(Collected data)
** Begin **

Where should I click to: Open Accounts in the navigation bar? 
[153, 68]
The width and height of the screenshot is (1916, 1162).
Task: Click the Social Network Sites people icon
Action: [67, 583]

** End **

- _Goal_:
Rewrite the rows above, substituting "menu bar" for "navigation bar" and leaving everything else untouched.

- _Solution for this exercise_:
Where should I click to: Open Accounts in the menu bar? 
[153, 68]
The width and height of the screenshot is (1916, 1162).
Task: Click the Social Network Sites people icon
Action: [67, 583]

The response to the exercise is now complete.